In Ciji Guerin’s Noisemaker, a father-son relationship has been freshly beset by tragedy. Hank (Murri Lazaroff-Babin) and his dad Bernie (Joe Healy) have to pick up the pieces after the suicide of their sister/daughter Hadley (J’ena SanCartier), whom they both remember fondly as having the personality of “a carnival.” They’re of one drunken, melancholy, jocular mind until Hadley’s ex-fiancee Todd (Murren Kennedy), their polar opposite, shows up. His matter-of-factness starts to chafe, gradually exposing the dark side of their habit: irresponsibility and denial.
Whether through psychological research or pure insight, Guerin gives Hank a very real-seeming dissociative condition wherein he imagines his body being piloted by a smaller version of himself. The theme of manipulating a machine and/or playing a game is echoed in the aforementioned “carnival” comments as well as the presence of a broken pinball machine in the family’s living room. The pinball itself, of course, is a metaphor for being fecklessly buffetted around by life, a condition Hank seems to mimic as he drunkenly slumps through what looks like a forest of giant straws in the center of the stage that are (probably?) stand-ins for pinball pegs. This pinball/playfulness/resignation to fate theme is unique and smart. Whether it’s too neat, or whether I’m just good at keeping up, I can’t tell.

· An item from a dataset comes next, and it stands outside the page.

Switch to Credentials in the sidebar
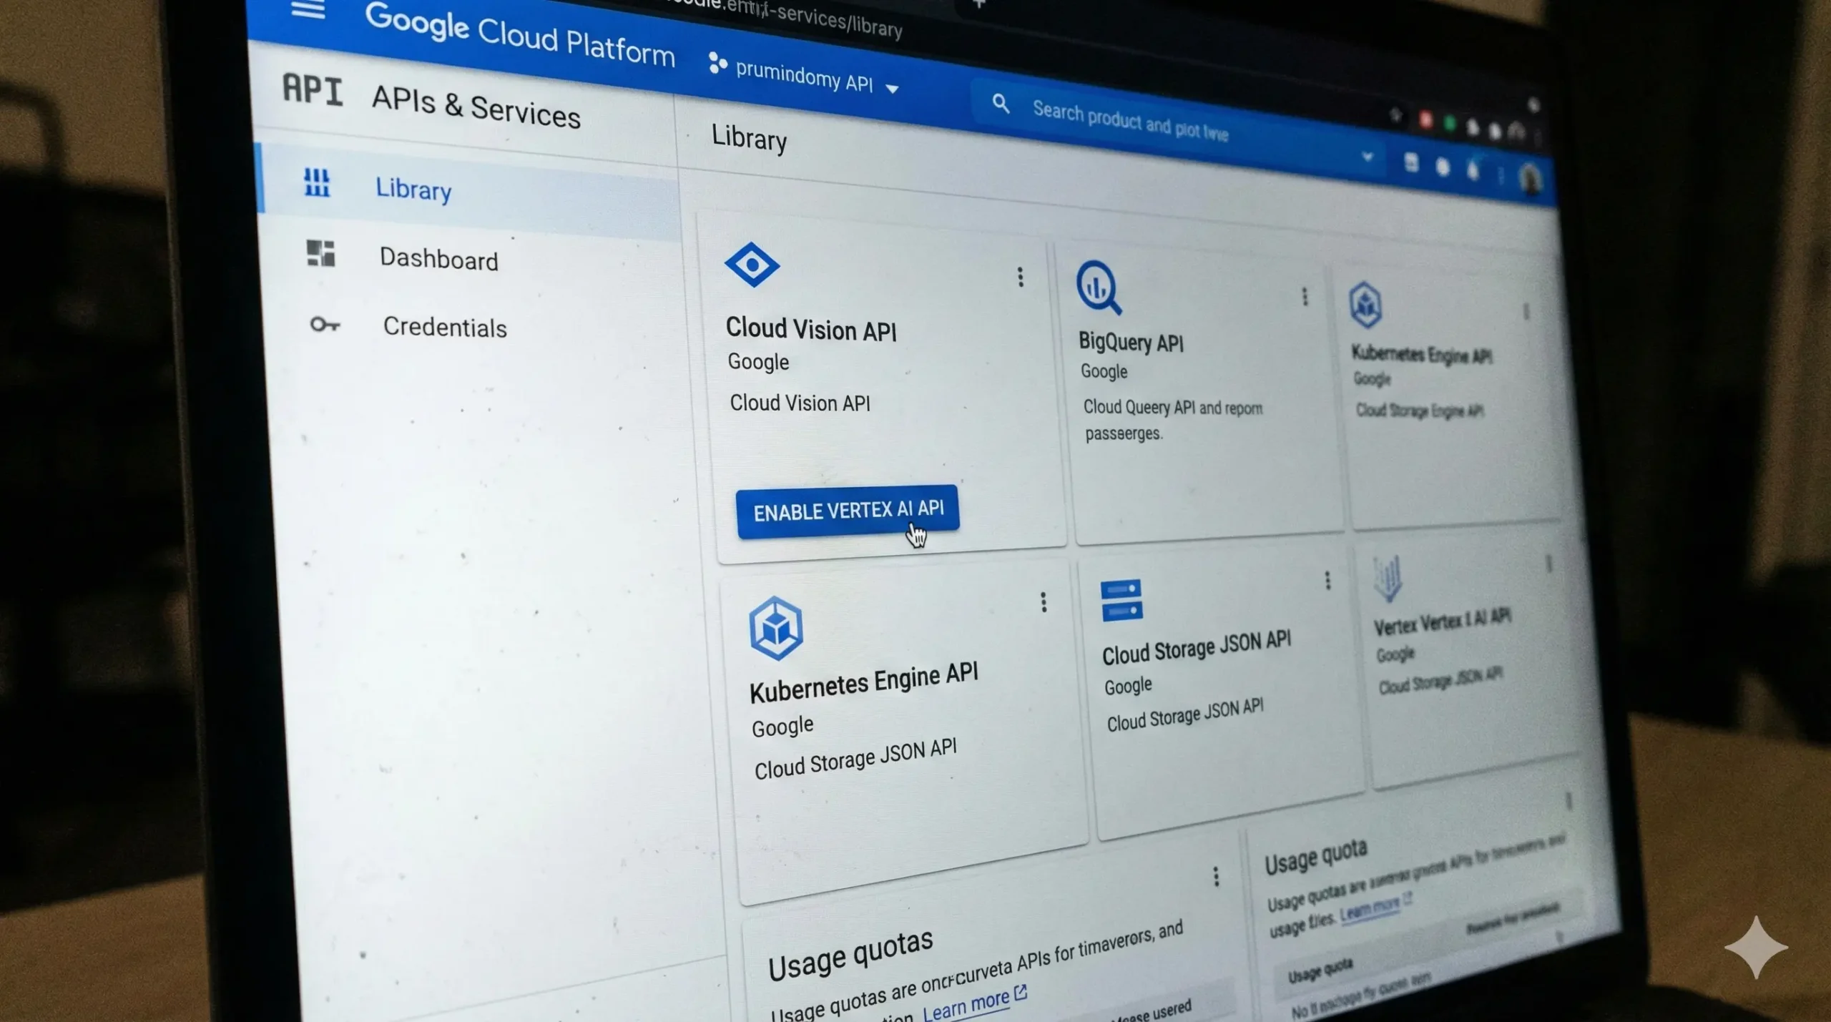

What I can say is that Lazaroff-Babin is spellbinding as Hank, Healy is eerily believable as Bernie, and Kennedy (though given a drier character) delivers authenticity. SanCartier has fleeting stage time and no lines beyond a few prerecorded voice-overs, so not much can be assessed except that she never misses a cue. It’s surprising that a female playwright would consign the only woman in her show to being a silent ghost, but perhaps it’s intentional, a comment on how, even while women are romanticized, their voices are suppressed, and how they’re often mourned more fondly in death than they’re treated in life? If that seems bleak, just wait. As the plot progresses, we learn a pretty shameful family secret.
All things considered, Noisemaker is an extraordinary performance of a demanding script that asks actors to traverse the whole inebriation spectrum from stone-cold sober to blackout drunk, and take an emotional journey from levity, through existential horror, to eventual repentance and resignation. That’s the good news. The bad news is that this play feels like it drags on forever, and the characters’ rinse-and-repeat behavior becomes very tiring over time. Again, maybe that’s an intention—demonstrating how negative habits wear people down? When we think “This again?” maybe we’re brought closer to the mentality of the rut-stuck characters who are thinking the same. After all, an addict’s life does have a certain “SSDD” quality. Even so, it seems like some repetitions could be winnowed, particularly the separate gettings-drunk and the (oh, five? eight?) distinct scenes where a pyromantic ghost wanders out of a burning kitchen and hurls a handbag at her former fiancee, to our initial but ever-dwindling surprise.
Or maybe it takes that much time to make it from horror all the way back to grace. It’s amazing that this play gets there.
With four plays in the workshop phase and half as many in rotation on a small stage, I wonder: Will NWTW’s next step be investing further in one of these? If so, a good tiebreaker might be budget. Jaffa Gate would better flourish with a bigger budget that allowed for more rehearsal time, a more elaborate set, and more expert support. Noisemaker needs no embellishments, only sharp edits, to be good to go. Well—maybe it could use a real pinball machine. But even that can be broken.